YENİ ÖMERLER
ARAMIYOR
MUYDUNUZ,
ALIN İŞTE...!
 
Kimse bu dünyaya kazık çakmayacak. Herkesin bir miadı var ve emri hak vuku bulduğu anda hepimiz bu diyardan göçeceğiz.
 
Şairin dediği gibi; önemli olan kubbede hoş bir sada bırakıp, gönüllere dokunarak göçmek. Ardında iz bırakmak. Ve herkesin bir zamanı ile devri vardır. Bir de elbette nasibi.
 
Bir zamanlar Türk siyasi tarihine damga vurmuş isimlerden biriydi rahmetli Mesut Yılmaz. Dünyada ki en büyük acı evlât acısı derler. Allah kimseye yaşatmasın. Evlâdının acısından sonra toparlayamadı bi türlü.
 
Herkes gibi O da geldi, görevini yaptı, emekli oldu ve göç etti. Bakın nereye bağlayacağız...!
 
Herkesin bir zamanı ve devri vardır dedik ya! Trabzon siyaset dünyası da kimleri kimleri misafir etmedi ki! Ne yüzler geldi geçti. O koltuğa yakışanlar oldu, sırıtanlar oldu. Görevini ifa edip asilce kenara çekilip, başkalarının önünü açan koca yürekler de oldu; bıraksan ölene kadar o koltuğa zamkla yapışacaklar da...
 
Yani edebiyle görevini yapıp, abilik yapanlar da oldu; bayağılaşıp, siyaset onları bıraktığı halde, nefislerine yenilip " siyaseti asla bırakmam " diyenler de...
 
En güzeli hizmet edip vakti gelince arkadan gelenlere abilik, ablalık etmektir. Siz asla bırakmam diye ego yaparsınız ammaaa; siyaset sizi çoktan bırakmıştır bile! Geçmişler ola...
 
İşte Trabzon siyasetinde de; hep kendinden önce başkalarını düşünen, asla kendileri için bişe isteyemeyecek kadar asil ve vakur, her zaman herşeyin hayırlısını dileyen, asla basitleşmeyen, bayağılaşmayan, çirkefleşmeyen, hiçbir siyasi görüşten insanı ayırmayan, dışa son derece açık ve sosyal; donanımları dolu dolu ve her makama yakışan; dava adamı oldukları için lügatlarında asla küsmek olmayan, kaderleri de hep ortak; sürekli direkten dönen ama asla isyan etmeyen 2 güzel insan, 2 Trabzon beyefendisi, 2 çekirdekten yetişme siyasetçi ve proje beyni abimiz, büyüğümüz var...

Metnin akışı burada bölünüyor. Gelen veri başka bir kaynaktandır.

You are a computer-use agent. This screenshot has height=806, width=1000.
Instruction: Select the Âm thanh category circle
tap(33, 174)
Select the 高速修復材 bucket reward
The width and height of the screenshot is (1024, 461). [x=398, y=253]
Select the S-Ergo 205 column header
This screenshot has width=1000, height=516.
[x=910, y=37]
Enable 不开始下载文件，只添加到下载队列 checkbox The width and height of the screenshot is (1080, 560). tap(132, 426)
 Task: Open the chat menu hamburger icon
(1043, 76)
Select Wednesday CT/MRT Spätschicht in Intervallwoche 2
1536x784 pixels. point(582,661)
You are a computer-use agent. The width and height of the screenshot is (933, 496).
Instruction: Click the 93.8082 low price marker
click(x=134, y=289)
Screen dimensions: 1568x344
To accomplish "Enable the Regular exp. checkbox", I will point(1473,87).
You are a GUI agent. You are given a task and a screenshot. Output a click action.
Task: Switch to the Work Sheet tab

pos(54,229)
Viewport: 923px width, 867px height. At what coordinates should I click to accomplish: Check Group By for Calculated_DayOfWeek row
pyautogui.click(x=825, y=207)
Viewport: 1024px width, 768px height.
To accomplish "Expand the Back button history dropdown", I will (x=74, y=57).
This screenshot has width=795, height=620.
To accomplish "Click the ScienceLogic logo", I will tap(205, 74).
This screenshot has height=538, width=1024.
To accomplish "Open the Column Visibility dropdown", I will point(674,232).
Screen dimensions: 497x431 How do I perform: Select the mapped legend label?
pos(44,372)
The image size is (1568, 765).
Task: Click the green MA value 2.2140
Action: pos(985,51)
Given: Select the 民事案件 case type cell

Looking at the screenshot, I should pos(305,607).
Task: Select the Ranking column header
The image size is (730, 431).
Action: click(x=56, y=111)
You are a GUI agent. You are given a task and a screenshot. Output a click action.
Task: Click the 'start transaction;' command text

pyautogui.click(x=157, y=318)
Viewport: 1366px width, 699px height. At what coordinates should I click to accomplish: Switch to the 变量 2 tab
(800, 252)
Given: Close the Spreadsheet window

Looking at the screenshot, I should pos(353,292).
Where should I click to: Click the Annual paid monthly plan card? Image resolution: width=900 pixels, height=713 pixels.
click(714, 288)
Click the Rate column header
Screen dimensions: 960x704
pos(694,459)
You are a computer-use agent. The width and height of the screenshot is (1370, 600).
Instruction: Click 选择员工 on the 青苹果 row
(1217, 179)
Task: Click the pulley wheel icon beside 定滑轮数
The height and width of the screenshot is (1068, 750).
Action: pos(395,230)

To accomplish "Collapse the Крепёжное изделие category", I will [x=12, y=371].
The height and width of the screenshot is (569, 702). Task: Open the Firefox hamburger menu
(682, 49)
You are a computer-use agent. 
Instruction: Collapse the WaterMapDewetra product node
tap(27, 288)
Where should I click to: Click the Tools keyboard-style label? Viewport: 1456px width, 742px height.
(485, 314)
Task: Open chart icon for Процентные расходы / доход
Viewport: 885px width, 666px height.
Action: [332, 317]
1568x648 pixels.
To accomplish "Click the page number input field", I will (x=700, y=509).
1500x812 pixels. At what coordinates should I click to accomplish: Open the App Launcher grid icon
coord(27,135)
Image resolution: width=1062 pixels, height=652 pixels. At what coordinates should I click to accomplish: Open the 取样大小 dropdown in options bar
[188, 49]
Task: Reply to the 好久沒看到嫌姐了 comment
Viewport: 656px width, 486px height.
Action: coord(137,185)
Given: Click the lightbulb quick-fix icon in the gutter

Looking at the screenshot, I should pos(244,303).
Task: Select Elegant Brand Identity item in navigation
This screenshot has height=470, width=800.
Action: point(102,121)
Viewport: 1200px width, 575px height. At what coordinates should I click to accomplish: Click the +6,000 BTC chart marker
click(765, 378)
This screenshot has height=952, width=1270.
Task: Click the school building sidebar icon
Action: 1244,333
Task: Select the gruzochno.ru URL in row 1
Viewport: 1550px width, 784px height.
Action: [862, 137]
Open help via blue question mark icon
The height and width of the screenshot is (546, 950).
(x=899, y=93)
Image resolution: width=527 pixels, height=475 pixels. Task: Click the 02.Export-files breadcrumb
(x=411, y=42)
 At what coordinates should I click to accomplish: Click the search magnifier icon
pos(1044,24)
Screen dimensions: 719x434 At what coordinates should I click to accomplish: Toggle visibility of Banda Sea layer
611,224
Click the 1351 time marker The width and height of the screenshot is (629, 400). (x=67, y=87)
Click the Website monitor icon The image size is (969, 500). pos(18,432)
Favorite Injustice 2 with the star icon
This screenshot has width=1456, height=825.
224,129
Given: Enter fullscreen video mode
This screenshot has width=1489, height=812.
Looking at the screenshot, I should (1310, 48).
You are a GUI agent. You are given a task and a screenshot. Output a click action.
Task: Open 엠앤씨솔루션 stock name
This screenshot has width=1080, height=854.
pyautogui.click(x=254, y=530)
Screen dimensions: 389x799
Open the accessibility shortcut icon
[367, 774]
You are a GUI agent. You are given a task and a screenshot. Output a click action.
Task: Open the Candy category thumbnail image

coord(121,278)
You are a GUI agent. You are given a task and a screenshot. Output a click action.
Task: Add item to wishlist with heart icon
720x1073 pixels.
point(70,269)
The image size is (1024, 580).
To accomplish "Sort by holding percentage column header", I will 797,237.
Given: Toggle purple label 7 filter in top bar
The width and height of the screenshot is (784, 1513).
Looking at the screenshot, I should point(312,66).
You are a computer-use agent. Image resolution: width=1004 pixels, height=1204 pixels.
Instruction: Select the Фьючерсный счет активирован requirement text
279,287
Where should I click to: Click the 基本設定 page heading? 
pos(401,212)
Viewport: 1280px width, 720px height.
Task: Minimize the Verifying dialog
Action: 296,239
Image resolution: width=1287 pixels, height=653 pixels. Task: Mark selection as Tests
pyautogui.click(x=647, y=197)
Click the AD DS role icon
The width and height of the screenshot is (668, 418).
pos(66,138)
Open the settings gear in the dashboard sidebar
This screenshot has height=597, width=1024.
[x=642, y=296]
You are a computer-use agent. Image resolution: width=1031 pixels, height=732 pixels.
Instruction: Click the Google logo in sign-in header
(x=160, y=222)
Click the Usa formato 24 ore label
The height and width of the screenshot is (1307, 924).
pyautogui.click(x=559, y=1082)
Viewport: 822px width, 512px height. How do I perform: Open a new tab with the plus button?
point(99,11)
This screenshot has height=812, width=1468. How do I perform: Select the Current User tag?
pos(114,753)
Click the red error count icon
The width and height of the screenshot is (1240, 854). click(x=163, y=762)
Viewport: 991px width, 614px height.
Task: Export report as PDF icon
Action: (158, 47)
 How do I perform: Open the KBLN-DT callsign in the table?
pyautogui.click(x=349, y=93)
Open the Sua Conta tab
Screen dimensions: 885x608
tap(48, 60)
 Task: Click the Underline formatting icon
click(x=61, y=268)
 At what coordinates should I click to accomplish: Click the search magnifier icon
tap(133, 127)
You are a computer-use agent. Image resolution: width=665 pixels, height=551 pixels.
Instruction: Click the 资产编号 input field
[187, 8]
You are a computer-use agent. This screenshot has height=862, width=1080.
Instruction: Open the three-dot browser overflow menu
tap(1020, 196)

Birisinin adı Ergin Aydın; diğerinin adı Faruk Kanca...
İkisi için yapılacak en güzel tespit; ikisinin de hayatı, kendilerini ve çok şeyi aştıkları olurdu heralde. Yani yaşamın şifrelerini çözmüş 2 olgun insan. Teslim olma erdemlerinden ötürü de asla ama asla ne şikayet ederler, ne de isyan ederler.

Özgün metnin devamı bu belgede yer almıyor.